During the quarter under review Kingfisher Airlines did not have any operations, said the airline in a statement. The company submitted a revival plan to the DGCA for renewal of its scheduled operator permit and for restart of operations.
After accounting for finance cost of R401 crore and a one time-cost of R275 crore due to re-delivery of aircraft, which will reduce lease rentals and other related costs going forward, the net loss was R755 crore, the company added.
The airlines auditors, BK Ramadhyani and Co, said that the loss would have been R1,090.34 crore had the company treated aircraft maintenance and aircraft purchase costs as per generally accepted accounting standards. Kingfisher also said it has made significant progress towards complying with DGCA requirements.

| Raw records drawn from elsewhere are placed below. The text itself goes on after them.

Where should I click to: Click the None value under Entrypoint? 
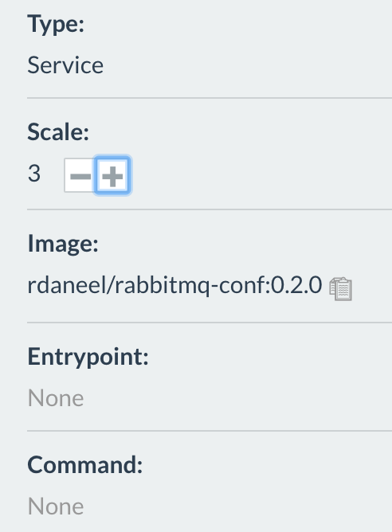click(x=56, y=398)
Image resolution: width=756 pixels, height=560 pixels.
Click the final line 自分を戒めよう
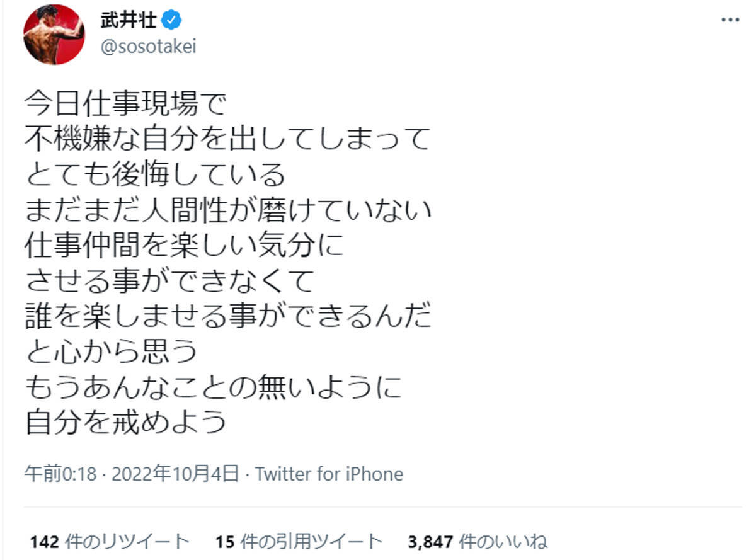coord(126,424)
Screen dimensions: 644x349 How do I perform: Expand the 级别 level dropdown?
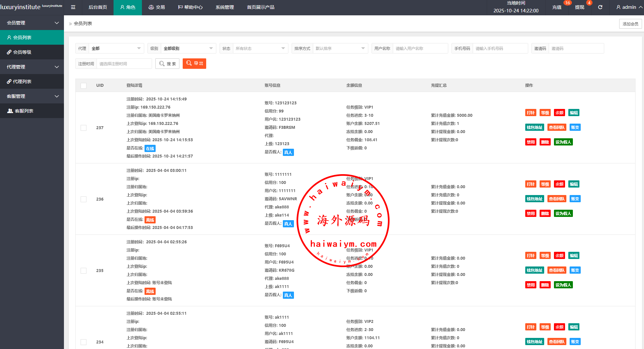coord(188,49)
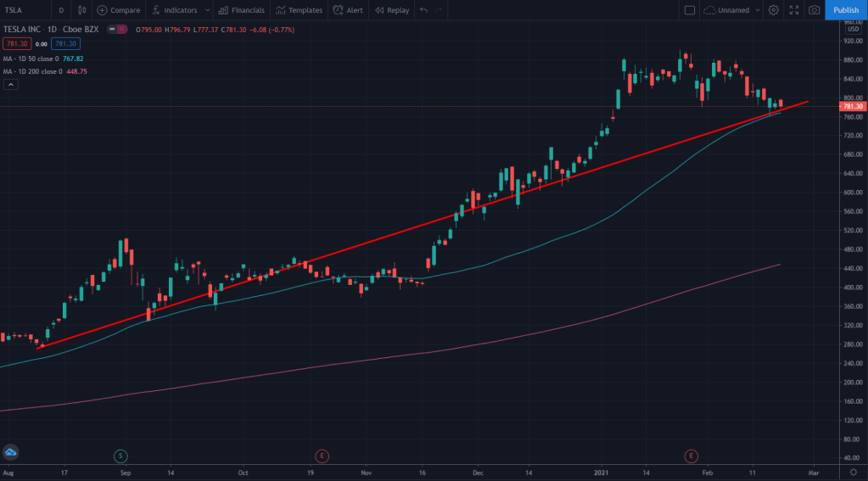Image resolution: width=868 pixels, height=481 pixels.
Task: Click the Compare symbol button
Action: pyautogui.click(x=118, y=10)
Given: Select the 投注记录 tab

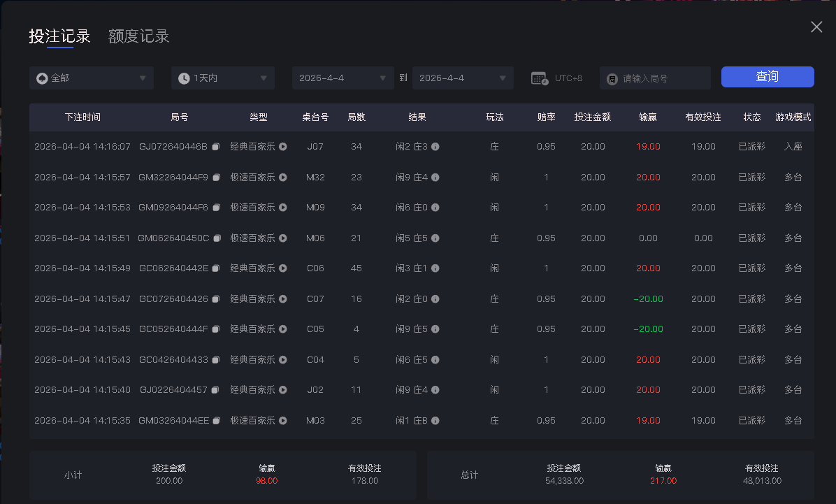Looking at the screenshot, I should pyautogui.click(x=59, y=36).
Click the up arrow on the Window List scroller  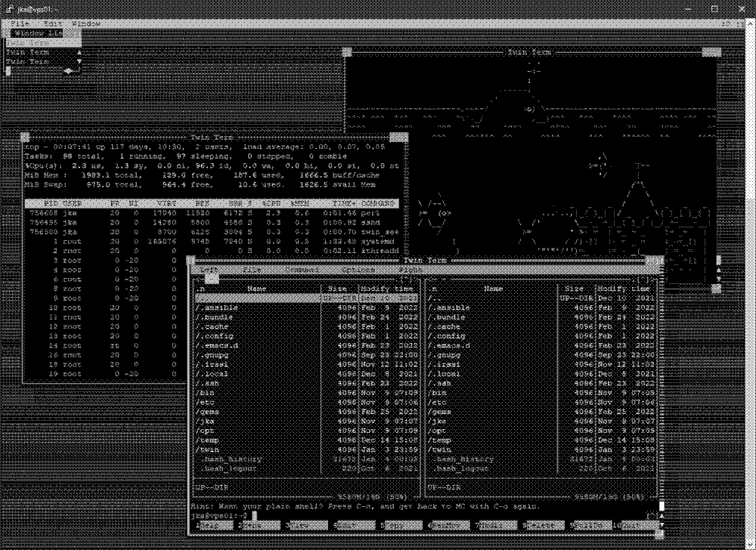(79, 53)
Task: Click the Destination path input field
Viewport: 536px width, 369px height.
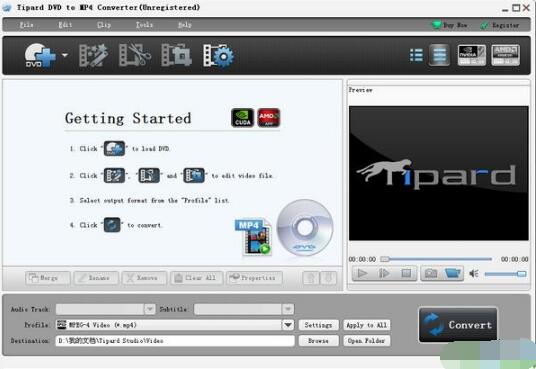Action: tap(175, 341)
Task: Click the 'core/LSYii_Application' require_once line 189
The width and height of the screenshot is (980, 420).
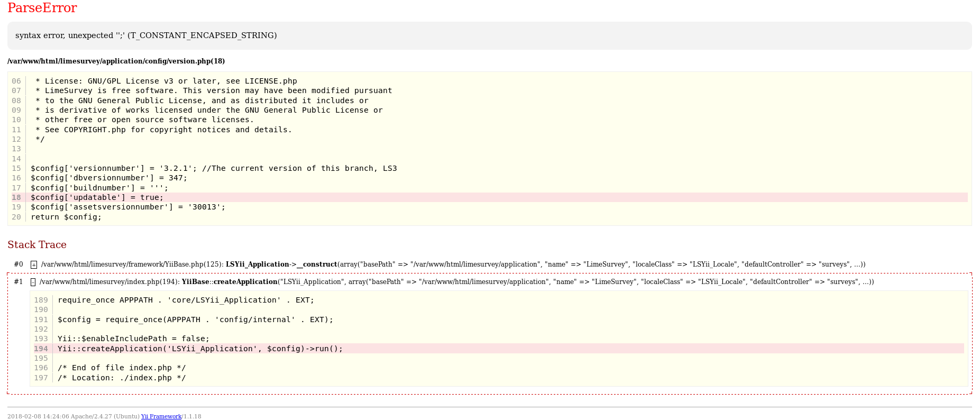Action: 186,300
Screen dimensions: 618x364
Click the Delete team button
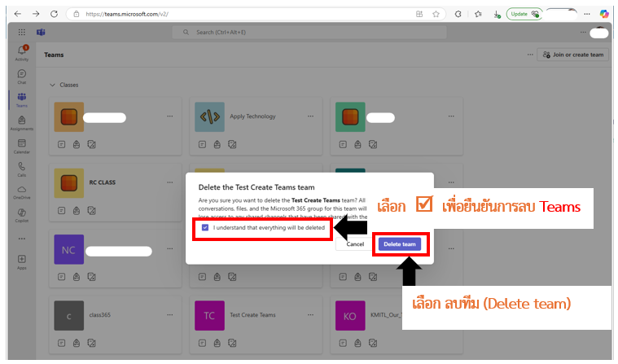399,244
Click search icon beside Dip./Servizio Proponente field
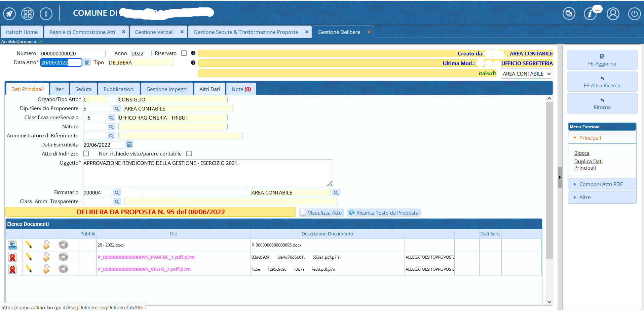This screenshot has width=644, height=311. click(117, 109)
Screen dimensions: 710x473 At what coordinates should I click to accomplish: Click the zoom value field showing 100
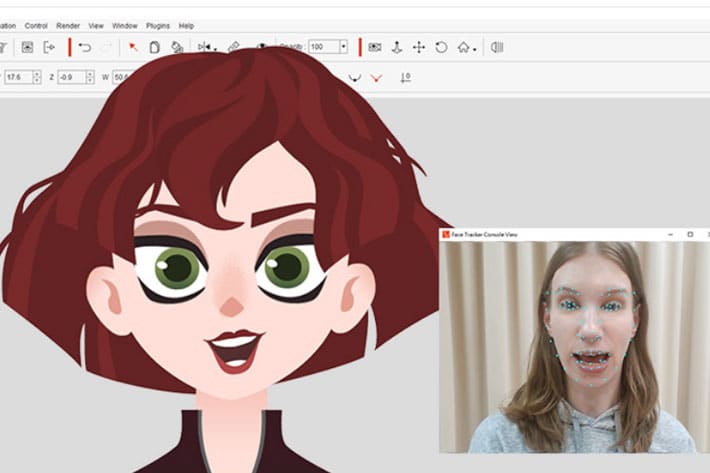click(322, 47)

On January 16, the airline told the DGCA that it had secured no-objection certificates from oil companies and some aircraft leasing companies. However, the DGCA asked the airline to get no-objection certificates from lenders and airport operators.
The airline owes around R220 crore to the Airports Authority of India as well as some outstanding dues to Mumbai International Airport. In its revival plan, Kingfisher had committed to infusing R650 crore to restart operations with seven planes. But the ministry of civil aviation and DGCA have sought more details on the fund infusion from the parent UB Group. On Tuesday, Kingfishers share closed 2.39% lower on the BSE at Rs.12.24.